My youngest sister had graduated from high school in June, and spent her time either working at a beauty supply store or hiding in her room with her earphones on, listening to music and texting her friends at the same time.

She clomped down the stairs as Maria del Carmen and Hernan came in. Beatriz had a beautiful heart-shaped face with deep dark eyes and a purse-shaped mouth. But she inherited our father’s stocky build, and all the pork and fried food in the Cuban diet had blown her up like a beach ball.

Abuela came in from the kitchen, carrying a platter of roast pork, and placed it in front of her husband. Her favorite color was lavender, and she must have had a dozen dresses in different styles in various shades.
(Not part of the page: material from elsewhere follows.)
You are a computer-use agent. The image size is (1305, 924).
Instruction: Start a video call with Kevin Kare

Today’s looked like a sixties cocktail dress in some kind of manmade fabric that had gone out of style with the space shuttle, with big lavender buttons down the center and a hemline that would have been too short on anyone over five feet tall.

Del placed Fabiola in a swingy thing, and she, Beatriz, and I sat down in the chairs we’d always occupied. Hernan had to pull a folding chair up and squeeze himself in.
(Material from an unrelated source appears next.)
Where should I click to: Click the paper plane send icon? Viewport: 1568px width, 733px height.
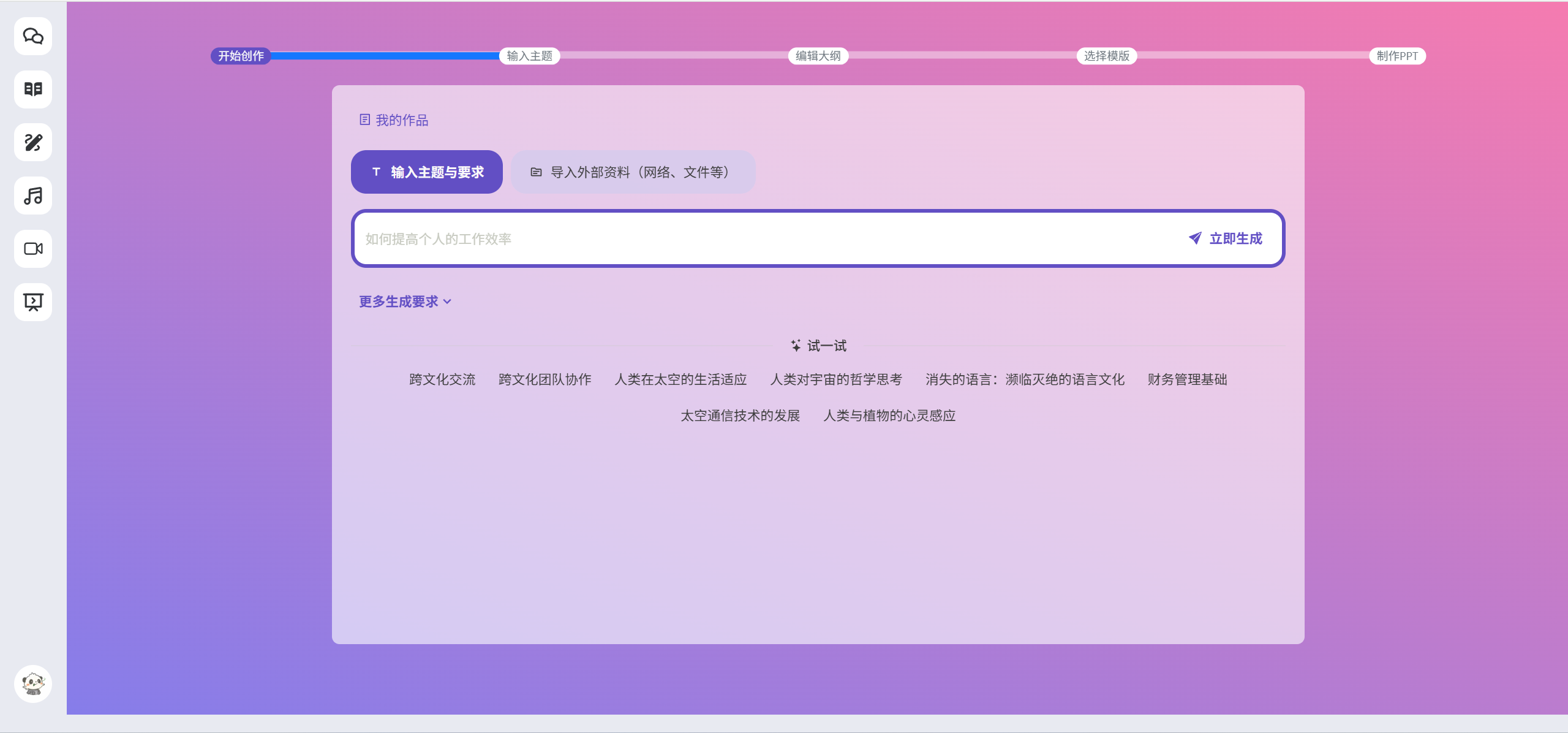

There was way too much food, as usual, and too much loud conversation. Papi and Abuelo tried to talk about politics, but Mami shut them down. Abuela was full of gossip from the beauty parlor where she got her hair done every Saturday. Del was busy with Fabiola, and Hernan zoned out.

I noticed that Beatriz was wearing a crucifix on a thin gold chain around her neck—Jesus twisting in pain on the cross.

“That’s new,” I said, pointing.

“Beatriz has gotten religion,” Del said, looking up from spoon-feeding the baby yellow mush.

“We have always had religion,” Mami said. “Didn’t you all receive holy communion at San Lazaro? Don’t we still go to church for Easter and Christmas Mass?”

I looked at Beatriz. I’d been out of the house so much I hadn’t paid much attention to her over the last four years, when she’d developed from a dumpy little kid to a young woman. She had gone through a Goth phase, all black T-shirts and eye makeup and clunky silver jewelry. But the makeup was all gone now, and she wore a plain light-green blouse with long sleeves. “How’s Father Fillipo?” I asked her.

“I don’t go to San Lazaro,” she said, shaking her head. “A different church.”

I took a forkful of pork. “Which one?”

“One near my school. How’s your new apartment?”

Okay, Beatriz didn’t want to talk about her church. That was fine with me; I wasn’t that big on organized religion. “Pretty cool. We have a great view of Biscayne Bay, and at night with all the lights on in downtown Miami, it’s like a picture postcard.”

“Just be careful,” my father said. “You know what kind of men live over there on South Beach. Maricóns.”

My father suspected that half the politicians in Tallahassee and Washington DC were secret homosexuals, as were the corporate presidents and CEOs who weren’t Jewish. Some of them, of course, were both.

After we finished dinner, the front door popped open and a horde of cousins spilled in. My father had sponsored his younger brother to come to the US as soon as he was financially able to, and Tío Teodoro had promptly married and begun reproducing. He had six kids, all of them a year apart, and our house became a zoo whenever they showed up.